Форвард №17 | страница 15
Мы вовсе не призываем не обращать внимание на советы врачей. Мы лишь констатируем, что вопиющее нарушение Валерием Харламовым всех медицинских рекомендаций привело к тому, что когда в четырнадцатилетнем возрасте ему потребовалась очередная кардиограмма для клуба ЦСКА, куда его приняли в хоккейную команду, врачи долго сравнивали предыдущие бумажные ленты с новой и пожимали плечами. Его обследовали со всей тщательностью, но так и не нашли никаких следов былых хворей.
Но пока до того момента, когда невозмутимый Борис Павлович Кулагин посмотрит, как бежит по льду Валера Харламов, и коротко кивнет, было еще далеко.
Для того чтобы Борис Павлович коротко кивнул – жест, невообразимо желанный для множества ребятишек, приходивших в ЦСКА, нужно было хорошо кататься на коньках.
Вначале после больницы Валера катался украдкой, делая все, чтобы не узнала мать или отец. Ему казалось, что он дьявольски хитер и осторожен. Но отец знал об обмане. Знал и делал вид, что не догадывается. Потому что в глубине души не верил, не хотел верить, что Валерке и впрямь нельзя было побегать с клюшкой в руках.
Так бы и играли они в молчаливые кошки-мышки, если бы отец однажды не сказал:
– Я тебе коньки наточил…
Валера ничего не ответил. Да и что он мог сказать? Спасибо? Нет, словами он не смог бы выразить всего, что переполняло его маленькое сердечко, которое позже привело в такое изумление врачей Морозовской больницы. Он бросил короткий взгляд на отца и широко улыбнулся. И отец тоже улыбнулся. Это было как пароль и ответ. Они понимали друг друга.

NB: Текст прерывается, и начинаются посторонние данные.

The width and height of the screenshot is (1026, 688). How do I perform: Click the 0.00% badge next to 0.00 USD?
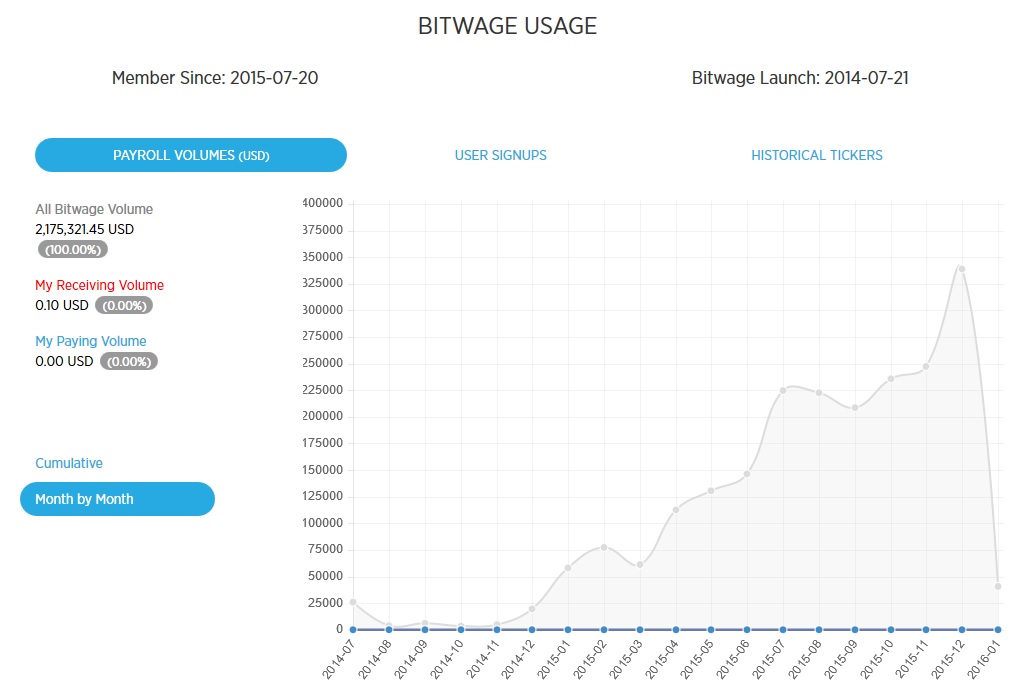pos(128,362)
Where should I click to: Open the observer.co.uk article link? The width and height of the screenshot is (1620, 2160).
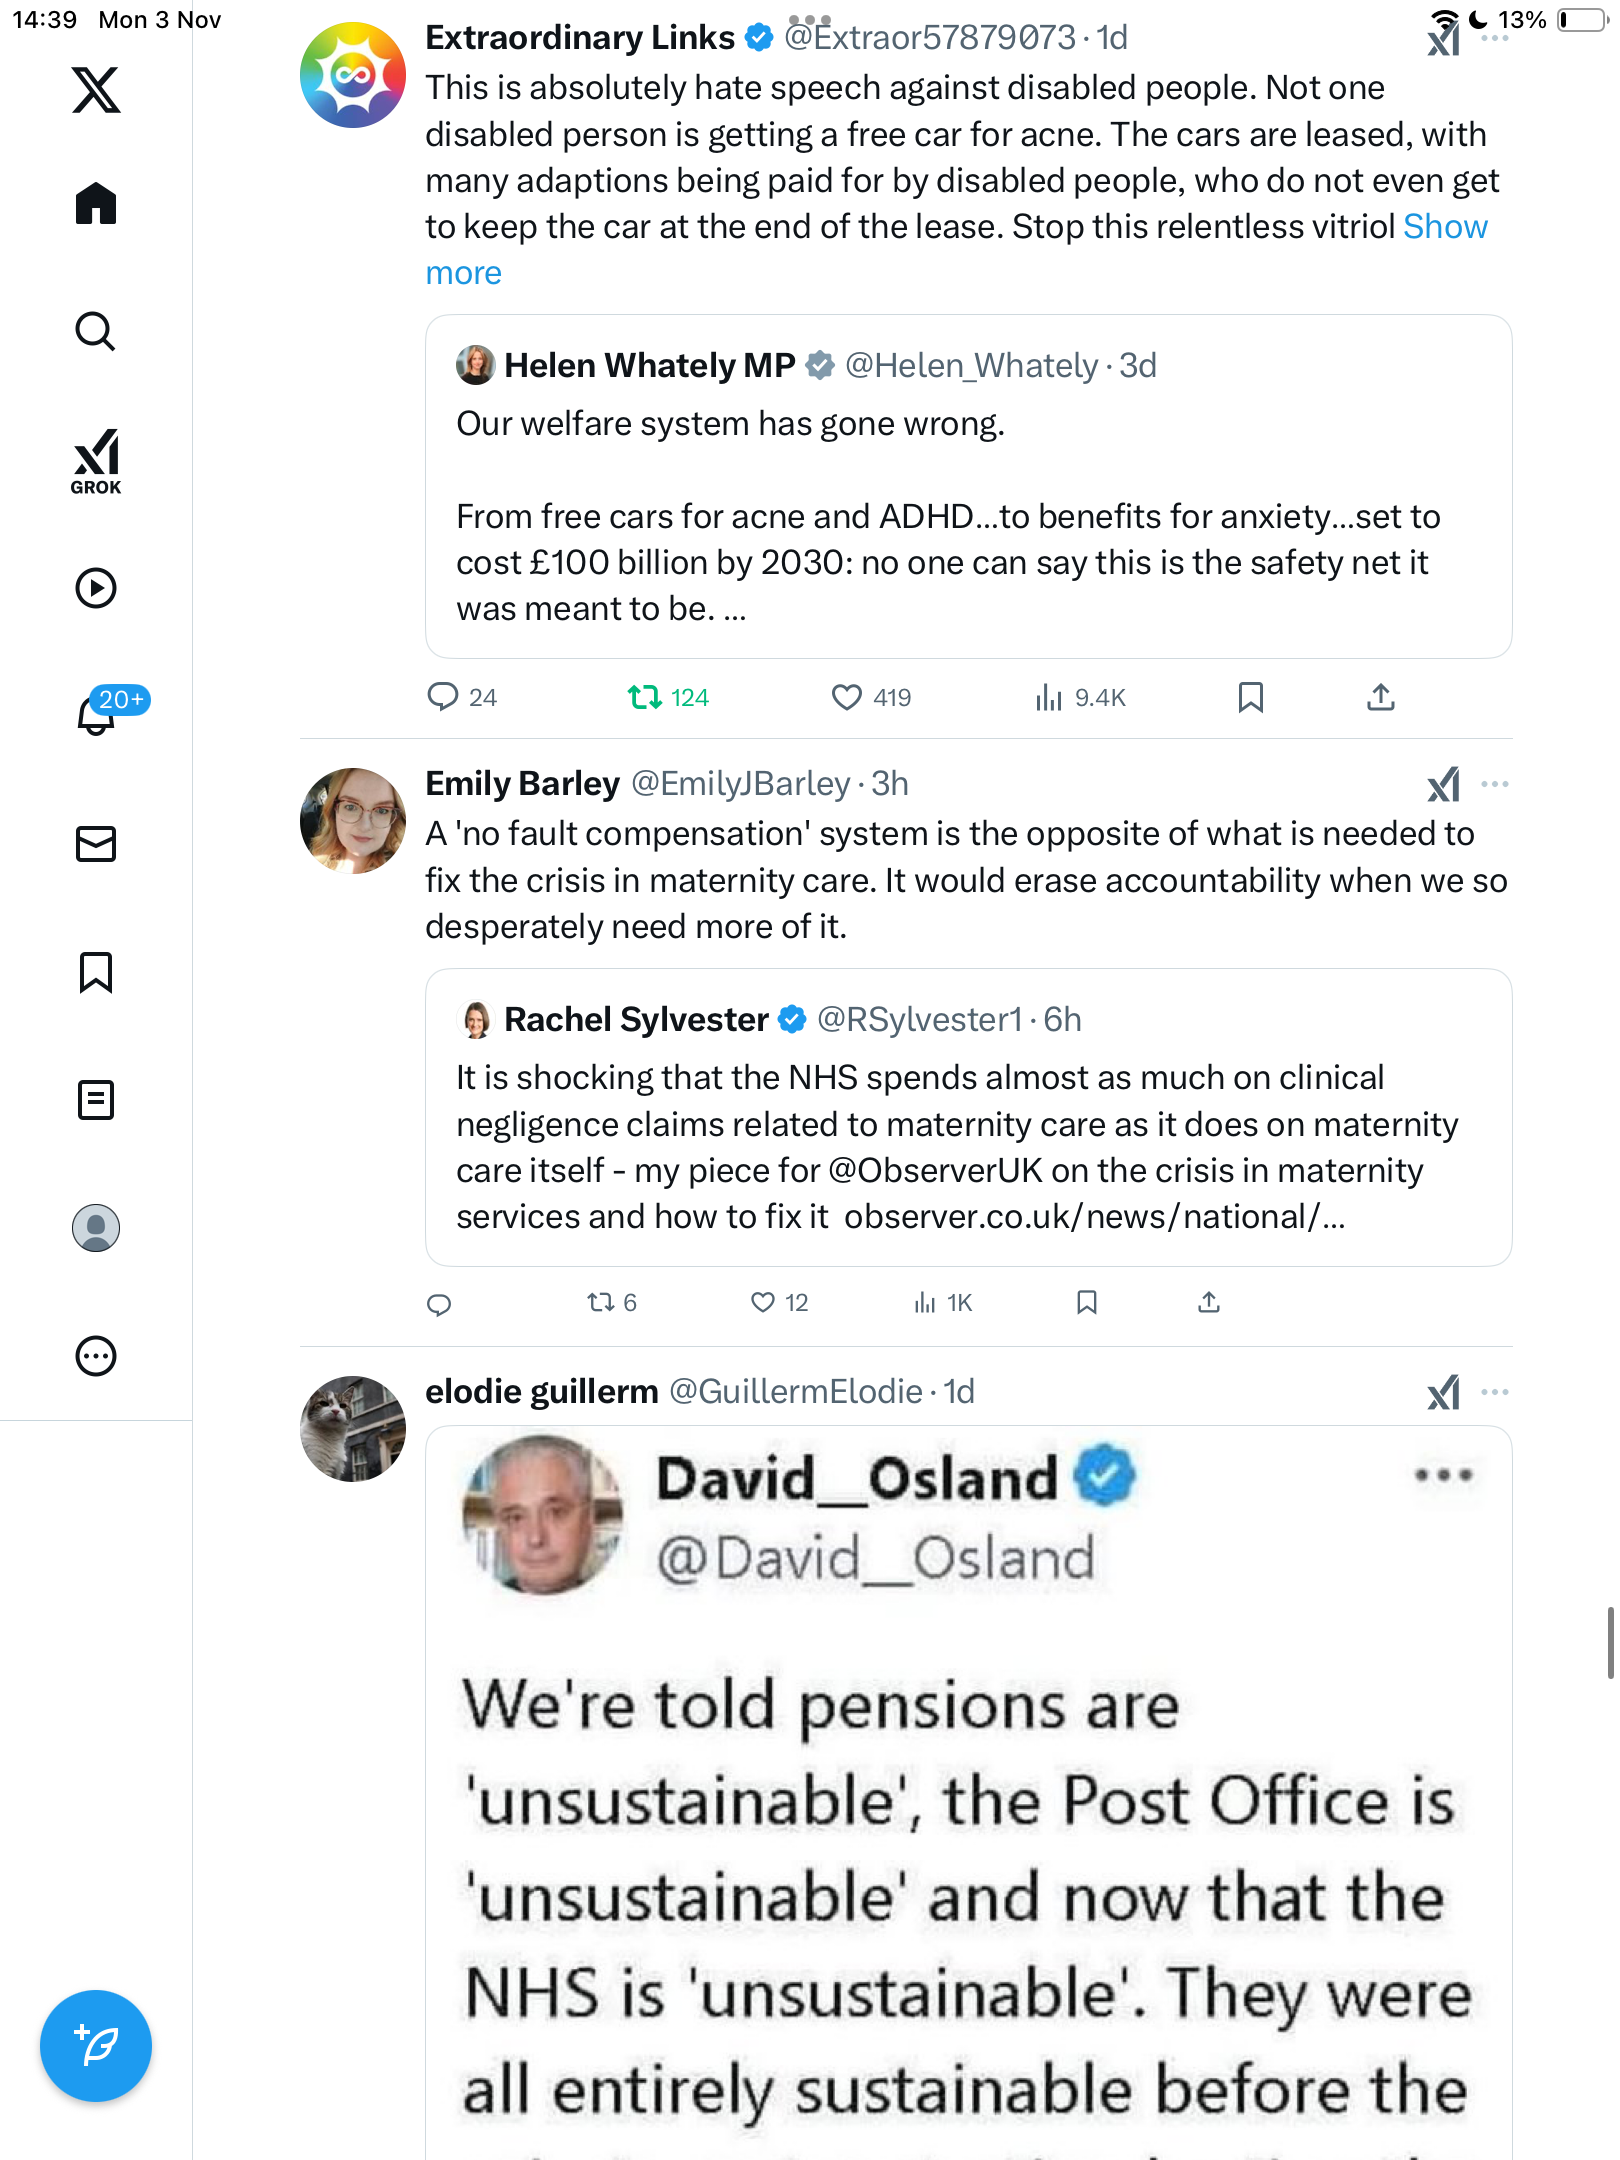point(1094,1217)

Довольно скоро его стали принимать в игру ребята постарше. Нет, пожалуй, в мире такого жестко иерархического общества, как ребячья компания во дворе. Каждый занимает там положенное ему место, которое прежде всего определяется возрастом. И лишь необычайные какие-то качества позволяют отдельным счастливцам выскочить за рамки своего возрастного сословия.
Валерка не был ни самым быстрым среди дворовых футболистов, ни самым сильным среди хоккеистов, ни самым высоким, ни самым экипированным. Но все, кто сражался рядом с ним или против него, уже тогда не могли не заметить удивительную ловкость, реакцию, быстроту. Никто никогда в то время не учил его обводке в хоккее. Да и самих слов «дриблинг», «финт» он скорее всего не знал. Просто таков был его природный талант (или генетическое наследство, если угодно), таковы природные данные, ум, настойчивость, что он легко обыгрывал почти всех во дворе. И тем самым быстро завоевал самую высокую оценку своей игры, пусть в масштабах двора, но зато искреннюю.